Abstract

To clarify whether the 'plane of minimal dimensions' of the levator hiatus on three-dimensional (3D) ultrasound accurately represents the minimal anatomical transverse hiatal dimension during a Valsalva maneuver. In this retrospective study of 3D transperineal ultrasound and magnetic resonance (MR) imaging, datasets from 19 female participants were used to measure the transverse diameter of the levator hiatus using the plane of minimal dimensions on maximum Valsalva maneuver. The term 'apparent minimal transverse diameter' (aMTD) was used to define the transverse diameter measured using axial ultrasound and comparable axial or coronal MR images. Coronal MR images, using the plane of the vagina as a reference, were also obtained on maximum Valsalva. The transverse diameter measured between the caudal margin of the pubococcygeus/puborectalis on the MR coronal image is denoted by the term 'true minimal transverse diameter' (tMTD). Statistical comparisons between the aMTD and tMTD were made using Student's t-test.

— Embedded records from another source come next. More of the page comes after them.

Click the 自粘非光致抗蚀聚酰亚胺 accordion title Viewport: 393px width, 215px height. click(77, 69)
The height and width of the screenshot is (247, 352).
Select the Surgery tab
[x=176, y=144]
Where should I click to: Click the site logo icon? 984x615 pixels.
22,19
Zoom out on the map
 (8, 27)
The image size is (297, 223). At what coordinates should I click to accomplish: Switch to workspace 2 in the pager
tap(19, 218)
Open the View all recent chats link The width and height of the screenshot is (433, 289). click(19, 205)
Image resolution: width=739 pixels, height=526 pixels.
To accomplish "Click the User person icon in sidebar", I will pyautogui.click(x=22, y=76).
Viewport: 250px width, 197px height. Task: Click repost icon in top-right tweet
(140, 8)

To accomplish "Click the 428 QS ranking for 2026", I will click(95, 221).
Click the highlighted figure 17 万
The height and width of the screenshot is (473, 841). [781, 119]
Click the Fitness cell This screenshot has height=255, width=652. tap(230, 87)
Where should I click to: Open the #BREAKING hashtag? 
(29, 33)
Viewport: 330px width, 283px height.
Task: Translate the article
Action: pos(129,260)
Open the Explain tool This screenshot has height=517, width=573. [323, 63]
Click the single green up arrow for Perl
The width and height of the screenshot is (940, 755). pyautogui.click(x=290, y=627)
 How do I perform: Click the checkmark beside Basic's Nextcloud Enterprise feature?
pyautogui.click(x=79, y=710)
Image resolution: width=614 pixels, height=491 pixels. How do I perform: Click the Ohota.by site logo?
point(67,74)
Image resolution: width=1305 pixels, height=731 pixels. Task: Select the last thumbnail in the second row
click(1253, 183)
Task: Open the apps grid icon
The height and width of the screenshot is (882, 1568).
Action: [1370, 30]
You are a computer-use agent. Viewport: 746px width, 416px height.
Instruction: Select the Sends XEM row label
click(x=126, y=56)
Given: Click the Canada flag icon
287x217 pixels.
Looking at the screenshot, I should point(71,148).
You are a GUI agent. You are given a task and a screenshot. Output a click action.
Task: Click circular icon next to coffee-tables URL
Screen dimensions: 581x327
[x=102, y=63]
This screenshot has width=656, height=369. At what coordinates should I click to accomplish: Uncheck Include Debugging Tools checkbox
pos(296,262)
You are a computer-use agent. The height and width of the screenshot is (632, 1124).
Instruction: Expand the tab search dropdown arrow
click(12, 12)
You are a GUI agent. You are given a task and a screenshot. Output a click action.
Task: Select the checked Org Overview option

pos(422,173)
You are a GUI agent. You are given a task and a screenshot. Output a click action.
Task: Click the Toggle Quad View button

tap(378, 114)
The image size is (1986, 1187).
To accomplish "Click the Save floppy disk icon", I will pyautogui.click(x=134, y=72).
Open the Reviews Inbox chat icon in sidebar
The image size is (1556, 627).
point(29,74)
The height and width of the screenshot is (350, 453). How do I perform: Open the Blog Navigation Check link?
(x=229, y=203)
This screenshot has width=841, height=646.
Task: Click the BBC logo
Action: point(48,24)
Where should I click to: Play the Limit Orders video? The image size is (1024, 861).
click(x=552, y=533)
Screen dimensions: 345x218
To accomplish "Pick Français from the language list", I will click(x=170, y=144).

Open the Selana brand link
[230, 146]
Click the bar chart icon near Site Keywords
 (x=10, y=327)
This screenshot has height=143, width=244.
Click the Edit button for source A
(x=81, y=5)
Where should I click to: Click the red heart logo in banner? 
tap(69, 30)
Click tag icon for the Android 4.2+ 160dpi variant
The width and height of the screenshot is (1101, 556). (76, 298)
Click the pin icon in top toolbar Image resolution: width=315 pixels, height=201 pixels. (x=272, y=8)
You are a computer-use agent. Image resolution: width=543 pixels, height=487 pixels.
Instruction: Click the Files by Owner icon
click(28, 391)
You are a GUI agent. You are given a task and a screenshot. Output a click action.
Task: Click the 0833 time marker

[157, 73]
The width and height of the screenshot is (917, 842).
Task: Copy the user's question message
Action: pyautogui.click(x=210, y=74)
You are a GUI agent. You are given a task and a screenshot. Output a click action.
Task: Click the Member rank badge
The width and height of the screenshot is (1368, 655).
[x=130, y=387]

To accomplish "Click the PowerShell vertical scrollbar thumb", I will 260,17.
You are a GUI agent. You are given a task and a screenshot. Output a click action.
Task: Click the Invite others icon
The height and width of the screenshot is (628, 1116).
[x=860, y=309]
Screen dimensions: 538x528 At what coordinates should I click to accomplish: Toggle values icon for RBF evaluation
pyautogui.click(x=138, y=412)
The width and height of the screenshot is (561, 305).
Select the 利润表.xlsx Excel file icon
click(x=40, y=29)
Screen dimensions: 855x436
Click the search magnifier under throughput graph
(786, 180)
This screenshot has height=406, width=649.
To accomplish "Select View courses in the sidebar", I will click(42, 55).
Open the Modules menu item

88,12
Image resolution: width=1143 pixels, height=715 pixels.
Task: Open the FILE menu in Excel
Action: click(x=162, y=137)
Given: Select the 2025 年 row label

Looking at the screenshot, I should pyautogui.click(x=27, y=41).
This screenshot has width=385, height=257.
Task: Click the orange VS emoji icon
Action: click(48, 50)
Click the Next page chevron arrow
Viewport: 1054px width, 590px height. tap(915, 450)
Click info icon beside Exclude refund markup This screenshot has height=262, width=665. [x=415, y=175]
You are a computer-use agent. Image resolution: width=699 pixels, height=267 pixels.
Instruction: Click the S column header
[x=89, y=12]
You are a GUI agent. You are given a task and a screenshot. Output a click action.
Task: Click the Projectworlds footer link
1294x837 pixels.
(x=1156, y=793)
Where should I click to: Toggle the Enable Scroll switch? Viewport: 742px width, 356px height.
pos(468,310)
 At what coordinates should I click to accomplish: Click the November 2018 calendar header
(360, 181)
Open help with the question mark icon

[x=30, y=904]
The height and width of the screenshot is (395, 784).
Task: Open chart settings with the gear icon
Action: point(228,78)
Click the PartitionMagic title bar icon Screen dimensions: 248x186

No significant difference was demonstrated between the aMTD as measured by ultrasonography and MRI. However, there were significant differences found between the aMTD measured by both ultrasound and MRI and the tMTD measured on coronal MR images (both P < 0.01), with mean ( ± SD) values of 4.36 ± 0.85, 4.13 ± 1.09 and 3.23 ± 0.49 cm, respectively. This study highlights the complexity and 3D nature of the levator hiatus and pelvic floor muscles. Investigators have previously assumed that the plane of minimal dimensions of the hiatus can be measured in a flat plane, however, the 3D nature of the hiatus means that the true levator hiatus occupies a warped (non-Euclidean) plane. Hiatal measurements on Valsalva may be subject to systematic error if performed in a single section, i.e. using a flat (Euclidean) plane.